__Input data__
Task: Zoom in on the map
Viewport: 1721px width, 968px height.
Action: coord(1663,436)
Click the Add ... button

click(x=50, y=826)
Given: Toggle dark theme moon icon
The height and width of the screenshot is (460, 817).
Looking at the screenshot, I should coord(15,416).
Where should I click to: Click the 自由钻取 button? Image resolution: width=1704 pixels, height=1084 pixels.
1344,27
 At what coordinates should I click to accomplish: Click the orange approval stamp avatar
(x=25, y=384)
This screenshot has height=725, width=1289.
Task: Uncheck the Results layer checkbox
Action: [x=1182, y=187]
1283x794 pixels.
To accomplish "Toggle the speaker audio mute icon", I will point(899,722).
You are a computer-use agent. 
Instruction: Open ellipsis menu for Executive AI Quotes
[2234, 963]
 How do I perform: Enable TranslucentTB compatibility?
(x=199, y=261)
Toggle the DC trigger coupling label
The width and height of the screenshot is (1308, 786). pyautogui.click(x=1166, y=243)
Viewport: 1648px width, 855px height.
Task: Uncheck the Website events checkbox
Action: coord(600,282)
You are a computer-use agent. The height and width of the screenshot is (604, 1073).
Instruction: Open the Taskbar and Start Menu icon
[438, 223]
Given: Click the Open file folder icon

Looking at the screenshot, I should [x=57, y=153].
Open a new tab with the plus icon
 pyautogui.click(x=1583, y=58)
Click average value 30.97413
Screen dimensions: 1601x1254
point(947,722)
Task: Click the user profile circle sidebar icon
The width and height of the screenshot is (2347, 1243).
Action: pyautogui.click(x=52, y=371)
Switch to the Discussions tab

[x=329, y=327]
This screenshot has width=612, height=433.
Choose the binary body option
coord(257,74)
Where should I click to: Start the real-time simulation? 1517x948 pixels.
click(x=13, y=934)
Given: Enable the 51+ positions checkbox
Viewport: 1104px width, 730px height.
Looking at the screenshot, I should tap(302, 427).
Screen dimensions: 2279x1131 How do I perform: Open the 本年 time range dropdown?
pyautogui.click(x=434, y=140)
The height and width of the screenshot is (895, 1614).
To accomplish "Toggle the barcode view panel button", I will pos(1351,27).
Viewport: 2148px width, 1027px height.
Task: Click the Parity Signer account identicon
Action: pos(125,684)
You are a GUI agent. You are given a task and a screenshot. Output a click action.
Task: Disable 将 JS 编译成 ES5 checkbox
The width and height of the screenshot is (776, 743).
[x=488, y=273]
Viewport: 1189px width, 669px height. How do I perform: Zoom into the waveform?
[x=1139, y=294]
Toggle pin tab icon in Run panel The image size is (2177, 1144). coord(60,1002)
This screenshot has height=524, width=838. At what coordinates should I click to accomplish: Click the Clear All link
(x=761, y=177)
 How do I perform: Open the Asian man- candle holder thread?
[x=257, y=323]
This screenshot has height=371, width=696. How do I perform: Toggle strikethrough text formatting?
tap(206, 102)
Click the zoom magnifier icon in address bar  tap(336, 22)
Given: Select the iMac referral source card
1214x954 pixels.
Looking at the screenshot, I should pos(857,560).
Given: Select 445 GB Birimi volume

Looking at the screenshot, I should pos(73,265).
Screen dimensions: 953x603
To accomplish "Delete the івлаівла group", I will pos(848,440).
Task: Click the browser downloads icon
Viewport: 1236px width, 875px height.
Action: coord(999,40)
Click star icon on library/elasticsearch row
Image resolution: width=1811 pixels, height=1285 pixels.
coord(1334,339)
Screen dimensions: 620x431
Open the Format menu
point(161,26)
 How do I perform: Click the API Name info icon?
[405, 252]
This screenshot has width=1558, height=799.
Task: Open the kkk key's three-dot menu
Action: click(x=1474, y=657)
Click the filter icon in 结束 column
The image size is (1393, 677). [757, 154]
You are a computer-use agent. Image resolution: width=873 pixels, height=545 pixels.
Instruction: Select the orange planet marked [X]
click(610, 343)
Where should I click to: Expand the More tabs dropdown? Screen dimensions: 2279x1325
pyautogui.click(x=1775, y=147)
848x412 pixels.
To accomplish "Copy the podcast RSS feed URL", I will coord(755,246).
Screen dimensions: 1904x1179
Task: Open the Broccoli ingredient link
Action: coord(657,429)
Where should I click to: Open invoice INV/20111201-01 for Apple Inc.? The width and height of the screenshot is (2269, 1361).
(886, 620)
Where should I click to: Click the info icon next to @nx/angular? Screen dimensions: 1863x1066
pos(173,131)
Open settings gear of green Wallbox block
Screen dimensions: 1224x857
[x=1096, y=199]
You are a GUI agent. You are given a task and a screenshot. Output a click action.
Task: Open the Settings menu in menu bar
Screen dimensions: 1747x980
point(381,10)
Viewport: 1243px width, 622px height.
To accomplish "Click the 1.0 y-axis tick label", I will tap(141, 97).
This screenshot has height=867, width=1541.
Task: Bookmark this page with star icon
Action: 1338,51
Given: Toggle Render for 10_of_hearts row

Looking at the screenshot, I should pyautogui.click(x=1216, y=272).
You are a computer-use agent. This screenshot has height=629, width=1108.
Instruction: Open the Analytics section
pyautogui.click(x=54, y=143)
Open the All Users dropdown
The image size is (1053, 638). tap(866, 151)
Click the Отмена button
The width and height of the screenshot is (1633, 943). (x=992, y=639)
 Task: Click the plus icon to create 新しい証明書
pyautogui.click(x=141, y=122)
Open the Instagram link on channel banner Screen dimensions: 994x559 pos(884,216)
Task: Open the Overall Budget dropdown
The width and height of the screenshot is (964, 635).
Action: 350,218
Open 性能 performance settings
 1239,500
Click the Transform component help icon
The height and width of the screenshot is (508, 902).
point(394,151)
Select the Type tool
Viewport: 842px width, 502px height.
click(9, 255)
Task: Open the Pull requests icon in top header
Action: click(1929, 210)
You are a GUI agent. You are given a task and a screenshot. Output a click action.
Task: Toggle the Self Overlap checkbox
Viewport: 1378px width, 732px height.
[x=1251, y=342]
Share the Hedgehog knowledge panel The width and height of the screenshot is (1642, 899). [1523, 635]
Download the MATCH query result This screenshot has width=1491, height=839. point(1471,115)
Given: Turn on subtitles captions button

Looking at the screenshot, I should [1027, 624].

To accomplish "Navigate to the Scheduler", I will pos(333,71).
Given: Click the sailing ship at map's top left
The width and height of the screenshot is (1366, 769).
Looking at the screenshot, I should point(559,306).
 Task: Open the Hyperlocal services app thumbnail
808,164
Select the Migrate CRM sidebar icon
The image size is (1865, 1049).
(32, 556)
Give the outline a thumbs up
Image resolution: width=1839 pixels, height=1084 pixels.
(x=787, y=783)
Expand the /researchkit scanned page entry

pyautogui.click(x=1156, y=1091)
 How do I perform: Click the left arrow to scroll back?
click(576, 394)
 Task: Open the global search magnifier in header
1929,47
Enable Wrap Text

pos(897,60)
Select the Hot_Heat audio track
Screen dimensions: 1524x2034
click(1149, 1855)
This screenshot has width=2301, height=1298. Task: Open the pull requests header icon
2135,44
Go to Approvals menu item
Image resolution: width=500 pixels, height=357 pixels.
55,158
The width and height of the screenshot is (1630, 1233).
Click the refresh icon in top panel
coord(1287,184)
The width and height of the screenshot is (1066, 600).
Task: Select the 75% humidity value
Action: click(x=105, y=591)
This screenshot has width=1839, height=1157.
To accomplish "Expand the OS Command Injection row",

__Your goal__
Output all of the records, keeping every word exact.

__Solution below__
Task: Zoom in on the map
Viewport: 1721px width, 968px height.
Action: coord(1663,436)
Click the Add ... button

click(x=50, y=826)
Given: Toggle dark theme moon icon
The height and width of the screenshot is (460, 817).
Looking at the screenshot, I should coord(15,416).
Where should I click to: Click the 自由钻取 button? Image resolution: width=1704 pixels, height=1084 pixels.
1344,27
 At what coordinates should I click to accomplish: Click the orange approval stamp avatar
(x=25, y=384)
This screenshot has height=725, width=1289.
Task: Uncheck the Results layer checkbox
Action: [x=1182, y=187]
1283x794 pixels.
To accomplish "Toggle the speaker audio mute icon", I will point(899,722).
You are a computer-use agent. 
Instruction: Open ellipsis menu for Executive AI Quotes
[2234, 963]
 How do I perform: Enable TranslucentTB compatibility?
(x=199, y=261)
Toggle the DC trigger coupling label
The width and height of the screenshot is (1308, 786). pyautogui.click(x=1166, y=243)
Viewport: 1648px width, 855px height.
Task: Uncheck the Website events checkbox
Action: coord(600,282)
You are a computer-use agent. The height and width of the screenshot is (604, 1073).
Instruction: Open the Taskbar and Start Menu icon
[438, 223]
Given: Click the Open file folder icon

Looking at the screenshot, I should [x=57, y=153].
Open a new tab with the plus icon
 pyautogui.click(x=1583, y=58)
Click average value 30.97413
Screen dimensions: 1601x1254
point(947,722)
Task: Click the user profile circle sidebar icon
The width and height of the screenshot is (2347, 1243).
Action: pyautogui.click(x=52, y=371)
Switch to the Discussions tab

[x=329, y=327]
This screenshot has width=612, height=433.
Choose the binary body option
coord(257,74)
Where should I click to: Start the real-time simulation? 1517x948 pixels.
click(x=13, y=934)
Given: Enable the 51+ positions checkbox
Viewport: 1104px width, 730px height.
Looking at the screenshot, I should tap(302, 427).
Screen dimensions: 2279x1131 How do I perform: Open the 本年 time range dropdown?
pyautogui.click(x=434, y=140)
The height and width of the screenshot is (895, 1614).
To accomplish "Toggle the barcode view panel button", I will pos(1351,27).
Viewport: 2148px width, 1027px height.
Task: Click the Parity Signer account identicon
Action: pos(125,684)
You are a GUI agent. You are given a task and a screenshot. Output a click action.
Task: Disable 将 JS 编译成 ES5 checkbox
The width and height of the screenshot is (776, 743).
[x=488, y=273]
Viewport: 1189px width, 669px height. How do I perform: Zoom into the waveform?
[x=1139, y=294]
Toggle pin tab icon in Run panel The image size is (2177, 1144). coord(60,1002)
This screenshot has height=524, width=838. At what coordinates should I click to accomplish: Click the Clear All link
(x=761, y=177)
 How do I perform: Open the Asian man- candle holder thread?
[x=257, y=323]
This screenshot has height=371, width=696. How do I perform: Toggle strikethrough text formatting?
tap(206, 102)
Click the zoom magnifier icon in address bar  tap(336, 22)
Given: Select the iMac referral source card
1214x954 pixels.
Looking at the screenshot, I should pos(857,560).
Given: Select 445 GB Birimi volume

Looking at the screenshot, I should pos(73,265).
Screen dimensions: 953x603
To accomplish "Delete the івлаівла group", I will pos(848,440).
Task: Click the browser downloads icon
Viewport: 1236px width, 875px height.
Action: coord(999,40)
Click star icon on library/elasticsearch row
Image resolution: width=1811 pixels, height=1285 pixels.
coord(1334,339)
Screen dimensions: 620x431
Open the Format menu
point(161,26)
 How do I perform: Click the API Name info icon?
[405, 252]
This screenshot has width=1558, height=799.
Task: Open the kkk key's three-dot menu
Action: click(x=1474, y=657)
Click the filter icon in 结束 column
The image size is (1393, 677). [757, 154]
You are a computer-use agent. Image resolution: width=873 pixels, height=545 pixels.
Instruction: Select the orange planet marked [X]
click(610, 343)
Where should I click to: Expand the More tabs dropdown? Screen dimensions: 2279x1325
pyautogui.click(x=1775, y=147)
848x412 pixels.
To accomplish "Copy the podcast RSS feed URL", I will coord(755,246).
Screen dimensions: 1904x1179
Task: Open the Broccoli ingredient link
Action: coord(657,429)
Where should I click to: Open invoice INV/20111201-01 for Apple Inc.? The width and height of the screenshot is (2269, 1361).
(886, 620)
Where should I click to: Click the info icon next to @nx/angular? Screen dimensions: 1863x1066
pos(173,131)
Open settings gear of green Wallbox block
Screen dimensions: 1224x857
[x=1096, y=199]
You are a GUI agent. You are given a task and a screenshot. Output a click action.
Task: Open the Settings menu in menu bar
Screen dimensions: 1747x980
point(381,10)
Viewport: 1243px width, 622px height.
To accomplish "Click the 1.0 y-axis tick label", I will tap(141, 97).
This screenshot has height=867, width=1541.
Task: Bookmark this page with star icon
Action: 1338,51
Given: Toggle Render for 10_of_hearts row

Looking at the screenshot, I should pyautogui.click(x=1216, y=272).
You are a computer-use agent. This screenshot has height=629, width=1108.
Instruction: Open the Analytics section
pyautogui.click(x=54, y=143)
Open the All Users dropdown
The image size is (1053, 638). tap(866, 151)
Click the Отмена button
The width and height of the screenshot is (1633, 943). (x=992, y=639)
 Task: Click the plus icon to create 新しい証明書
pyautogui.click(x=141, y=122)
Open the Instagram link on channel banner Screen dimensions: 994x559 pos(884,216)
Task: Open the Overall Budget dropdown
The width and height of the screenshot is (964, 635).
Action: 350,218
Open 性能 performance settings
 1239,500
Click the Transform component help icon
The height and width of the screenshot is (508, 902).
point(394,151)
Select the Type tool
Viewport: 842px width, 502px height.
click(9, 255)
Task: Open the Pull requests icon in top header
Action: click(1929, 210)
You are a GUI agent. You are given a task and a screenshot. Output a click action.
Task: Toggle the Self Overlap checkbox
Viewport: 1378px width, 732px height.
[x=1251, y=342]
Share the Hedgehog knowledge panel The width and height of the screenshot is (1642, 899). [1523, 635]
Download the MATCH query result This screenshot has width=1491, height=839. point(1471,115)
Given: Turn on subtitles captions button

Looking at the screenshot, I should [1027, 624].

To accomplish "Navigate to the Scheduler", I will pos(333,71).
Given: Click the sailing ship at map's top left
The width and height of the screenshot is (1366, 769).
Looking at the screenshot, I should point(559,306).
 Task: Open the Hyperlocal services app thumbnail
808,164
Select the Migrate CRM sidebar icon
The image size is (1865, 1049).
(32, 556)
Give the outline a thumbs up
Image resolution: width=1839 pixels, height=1084 pixels.
(x=787, y=783)
Expand the /researchkit scanned page entry

pyautogui.click(x=1156, y=1091)
 How do I perform: Click the left arrow to scroll back?
click(576, 394)
 Task: Open the global search magnifier in header
1929,47
Enable Wrap Text

pos(897,60)
Select the Hot_Heat audio track
Screen dimensions: 1524x2034
click(1149, 1855)
This screenshot has width=2301, height=1298. Task: Open the pull requests header icon
2135,44
Go to Approvals menu item
Image resolution: width=500 pixels, height=357 pixels.
55,158
The width and height of the screenshot is (1630, 1233).
Click the refresh icon in top panel
coord(1287,184)
The width and height of the screenshot is (1066, 600).
Task: Select the 75% humidity value
Action: click(x=105, y=591)
This screenshot has width=1839, height=1157.
To accomplish "Expand the OS Command Injection row",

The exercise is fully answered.